OBJECTIVE:
Reproduce the whole text below about the Lowry Centre and the painter L.S. Lowry, word for word.

TEXT EXTRACT:
BEGIN
Caroline
went to Salford : this is what she saw there.
L.S.Lowry: Self-portrait |
Think of Manchester ,
and you think of football, and factories. In fact, there is a thriving arts and
cultural scene in Manchester ,
and echoing a global trend in docklands redevelopment there has been the recent
construction of a major arts and entertainment complex in Salford Quays.
The complex, located in an area long considered one of the
bleakest in Manchester , has been named the Lowry
Centre, after one of Salford ’s favourite sons,
the artist Laurence Stephen (LS) Lowry. As well as theatres, concert
halls and restaurants, the Lowry
Centre Art
Gallery is home to an
excellent collection of local and contemporary art including a comprehensive
permanent collection of paintings by LS Lowry.
To be honest, I hadn’t heard of Lowry until moving to Manchester , where he is
very well known as one of their most famous local artists. My friend Gordon had
been a fan of his work for some time, and when he came up north to visit me, he
insisted we take a trip to the Lowry Gallery.
“Matchstick men!” Gordon kept singing from the
back of the minicab all the way to Salford Quays, “...and matchstick cats
and dogs!” – this had been a hit song by the duo Brian Burke and
Michael Colman, commemorating the style of LS Lowry after his death in the late
1970s.
Life in Salford : football and factories
Lowry was born in 1887 and was a prolific painter of life in
Salford all his adult life. Lowry’s
interest in the urban and industrial landscape captured something quite unique.
His signature “matchstick men” (marching to work in the factory, or gathered at
the football ground) are indeed simplistic but in their sheer numbers make up a
crowd heaving with life and movement.
One of his most famous paintings, Going to The Match, sold for 1.9 million pounds.
Going To The Match |
What I found quite amazing was the way in which Lowry’s
paintings of crowds or busy streets appear to give you a distance and vantage
point that Lowry could never have had except for in his imagination.
END
Element and text location data:
BEGIN
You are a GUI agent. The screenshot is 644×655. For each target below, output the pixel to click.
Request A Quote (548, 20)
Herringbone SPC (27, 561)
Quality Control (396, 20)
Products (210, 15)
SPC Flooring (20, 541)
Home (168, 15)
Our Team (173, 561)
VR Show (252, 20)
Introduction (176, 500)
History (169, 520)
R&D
END
EXERCISE RESULT:
Caroline
went to Salford : this is what she saw there.
L.S.Lowry: Self-portrait |
Think of Manchester ,
and you think of football, and factories. In fact, there is a thriving arts and
cultural scene in Manchester ,
and echoing a global trend in docklands redevelopment there has been the recent
construction of a major arts and entertainment complex in Salford Quays.
The complex, located in an area long considered one of the
bleakest in Manchester , has been named the Lowry
Centre, after one of Salford ’s favourite sons,
the artist Laurence Stephen (LS) Lowry. As well as theatres, concert
halls and restaurants, the Lowry
Centre Art
Gallery is home to an
excellent collection of local and contemporary art including a comprehensive
permanent collection of paintings by LS Lowry.
To be honest, I hadn’t heard of Lowry until moving to Manchester , where he is
very well known as one of their most famous local artists. My friend Gordon had
been a fan of his work for some time, and when he came up north to visit me, he
insisted we take a trip to the Lowry Gallery.
“Matchstick men!” Gordon kept singing from the
back of the minicab all the way to Salford Quays, “...and matchstick cats
and dogs!” – this had been a hit song by the duo Brian Burke and
Michael Colman, commemorating the style of LS Lowry after his death in the late
1970s.
Life in Salford : football and factories
Lowry was born in 1887 and was a prolific painter of life in
Salford all his adult life. Lowry’s
interest in the urban and industrial landscape captured something quite unique.
His signature “matchstick men” (marching to work in the factory, or gathered at
the football ground) are indeed simplistic but in their sheer numbers make up a
crowd heaving with life and movement.
One of his most famous paintings, Going to The Match, sold for 1.9 million pounds.
Going To The Match |
What I found quite amazing was the way in which Lowry’s
paintings of crowds or busy streets appear to give you a distance and vantage
point that Lowry could never have had except for in his imagination.